> [Conteúdo dos dados]:
* * * * * * *

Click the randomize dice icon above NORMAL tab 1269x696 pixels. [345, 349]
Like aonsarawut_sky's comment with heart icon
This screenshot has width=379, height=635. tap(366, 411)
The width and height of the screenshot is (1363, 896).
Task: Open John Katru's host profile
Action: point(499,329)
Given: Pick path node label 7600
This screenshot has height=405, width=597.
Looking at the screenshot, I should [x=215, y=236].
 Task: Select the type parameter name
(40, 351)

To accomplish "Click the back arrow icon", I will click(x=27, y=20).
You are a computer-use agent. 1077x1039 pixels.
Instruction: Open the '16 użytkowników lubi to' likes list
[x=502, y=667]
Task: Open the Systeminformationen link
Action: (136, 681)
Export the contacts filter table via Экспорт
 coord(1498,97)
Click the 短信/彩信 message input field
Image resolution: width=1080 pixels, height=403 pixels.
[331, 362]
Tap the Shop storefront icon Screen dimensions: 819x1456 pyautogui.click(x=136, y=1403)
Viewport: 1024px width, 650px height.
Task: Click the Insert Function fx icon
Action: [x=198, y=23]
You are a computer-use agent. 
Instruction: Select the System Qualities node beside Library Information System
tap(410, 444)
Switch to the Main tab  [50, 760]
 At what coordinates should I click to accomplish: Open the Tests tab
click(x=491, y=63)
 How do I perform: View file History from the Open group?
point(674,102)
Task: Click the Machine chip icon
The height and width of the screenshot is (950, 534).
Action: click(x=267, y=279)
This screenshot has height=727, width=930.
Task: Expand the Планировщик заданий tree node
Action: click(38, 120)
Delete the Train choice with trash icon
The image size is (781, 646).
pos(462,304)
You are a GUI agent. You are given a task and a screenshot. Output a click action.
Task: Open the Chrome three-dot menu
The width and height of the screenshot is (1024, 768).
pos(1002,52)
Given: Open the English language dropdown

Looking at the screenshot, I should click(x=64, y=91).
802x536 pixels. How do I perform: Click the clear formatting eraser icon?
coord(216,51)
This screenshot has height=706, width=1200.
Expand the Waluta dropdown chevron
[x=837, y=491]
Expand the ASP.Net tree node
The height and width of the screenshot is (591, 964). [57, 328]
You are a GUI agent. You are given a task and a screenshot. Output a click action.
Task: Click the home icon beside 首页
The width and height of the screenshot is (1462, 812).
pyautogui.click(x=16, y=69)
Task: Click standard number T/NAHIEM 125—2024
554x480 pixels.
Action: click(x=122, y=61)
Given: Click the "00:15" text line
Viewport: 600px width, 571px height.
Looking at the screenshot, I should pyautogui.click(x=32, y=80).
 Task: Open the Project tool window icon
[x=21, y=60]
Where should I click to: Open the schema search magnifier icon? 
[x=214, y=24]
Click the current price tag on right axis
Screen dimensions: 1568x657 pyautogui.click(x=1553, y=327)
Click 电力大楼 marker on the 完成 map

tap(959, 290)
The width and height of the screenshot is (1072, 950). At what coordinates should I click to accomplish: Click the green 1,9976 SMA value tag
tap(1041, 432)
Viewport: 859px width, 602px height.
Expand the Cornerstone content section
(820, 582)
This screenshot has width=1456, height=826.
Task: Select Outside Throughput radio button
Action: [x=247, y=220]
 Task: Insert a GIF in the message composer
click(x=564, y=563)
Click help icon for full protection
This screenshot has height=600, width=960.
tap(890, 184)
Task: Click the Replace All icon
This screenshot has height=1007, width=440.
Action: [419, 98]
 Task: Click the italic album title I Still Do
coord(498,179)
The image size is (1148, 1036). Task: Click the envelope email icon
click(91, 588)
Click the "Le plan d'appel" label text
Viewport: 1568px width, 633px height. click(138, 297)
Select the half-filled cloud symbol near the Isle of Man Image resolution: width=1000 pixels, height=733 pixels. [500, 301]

* * * * * * *

> [Instruções do exercício]: Reescreva todas as linhas acima trocando "Instruction" por "Command" e deixando todo o resto igual.

> [Resposta ao exercício]:
Click the randomize dice icon above NORMAL tab 1269x696 pixels. [345, 349]
Like aonsarawut_sky's comment with heart icon
This screenshot has width=379, height=635. tap(366, 411)
The width and height of the screenshot is (1363, 896).
Task: Open John Katru's host profile
Action: point(499,329)
Given: Pick path node label 7600
This screenshot has height=405, width=597.
Looking at the screenshot, I should [x=215, y=236].
 Task: Select the type parameter name
(40, 351)

To accomplish "Click the back arrow icon", I will click(x=27, y=20).
You are a computer-use agent. 1077x1039 pixels.
Command: Open the '16 użytkowników lubi to' likes list
[x=502, y=667]
Task: Open the Systeminformationen link
Action: (136, 681)
Export the contacts filter table via Экспорт
 coord(1498,97)
Click the 短信/彩信 message input field
Image resolution: width=1080 pixels, height=403 pixels.
[331, 362]
Tap the Shop storefront icon Screen dimensions: 819x1456 pyautogui.click(x=136, y=1403)
Viewport: 1024px width, 650px height.
Task: Click the Insert Function fx icon
Action: [x=198, y=23]
You are a computer-use agent. 
Command: Select the System Qualities node beside Library Information System
tap(410, 444)
Switch to the Main tab  [50, 760]
 At what coordinates should I click to accomplish: Open the Tests tab
click(x=491, y=63)
 How do I perform: View file History from the Open group?
point(674,102)
Task: Click the Machine chip icon
The height and width of the screenshot is (950, 534).
Action: click(x=267, y=279)
This screenshot has height=727, width=930.
Task: Expand the Планировщик заданий tree node
Action: click(38, 120)
Delete the Train choice with trash icon
The image size is (781, 646).
pos(462,304)
You are a GUI agent. You are given a task and a screenshot. Output a click action.
Task: Open the Chrome three-dot menu
The width and height of the screenshot is (1024, 768).
pos(1002,52)
Given: Open the English language dropdown

Looking at the screenshot, I should click(x=64, y=91).
802x536 pixels. How do I perform: Click the clear formatting eraser icon?
coord(216,51)
This screenshot has height=706, width=1200.
Expand the Waluta dropdown chevron
[x=837, y=491]
Expand the ASP.Net tree node
The height and width of the screenshot is (591, 964). [57, 328]
You are a GUI agent. You are given a task and a screenshot. Output a click action.
Task: Click the home icon beside 首页
The width and height of the screenshot is (1462, 812).
pyautogui.click(x=16, y=69)
Task: Click standard number T/NAHIEM 125—2024
554x480 pixels.
Action: click(x=122, y=61)
Given: Click the "00:15" text line
Viewport: 600px width, 571px height.
Looking at the screenshot, I should pyautogui.click(x=32, y=80).
 Task: Open the Project tool window icon
[x=21, y=60]
Where should I click to: Open the schema search magnifier icon? 
[x=214, y=24]
Click the current price tag on right axis
Screen dimensions: 1568x657 pyautogui.click(x=1553, y=327)
Click 电力大楼 marker on the 完成 map

tap(959, 290)
The width and height of the screenshot is (1072, 950). At what coordinates should I click to accomplish: Click the green 1,9976 SMA value tag
tap(1041, 432)
Viewport: 859px width, 602px height.
Expand the Cornerstone content section
(820, 582)
This screenshot has width=1456, height=826.
Task: Select Outside Throughput radio button
Action: [x=247, y=220]
 Task: Insert a GIF in the message composer
click(x=564, y=563)
Click help icon for full protection
This screenshot has height=600, width=960.
tap(890, 184)
Task: Click the Replace All icon
This screenshot has height=1007, width=440.
Action: [419, 98]
 Task: Click the italic album title I Still Do
coord(498,179)
The image size is (1148, 1036). Task: Click the envelope email icon
click(91, 588)
Click the "Le plan d'appel" label text
Viewport: 1568px width, 633px height. click(138, 297)
Select the half-filled cloud symbol near the Isle of Man Image resolution: width=1000 pixels, height=733 pixels. [500, 301]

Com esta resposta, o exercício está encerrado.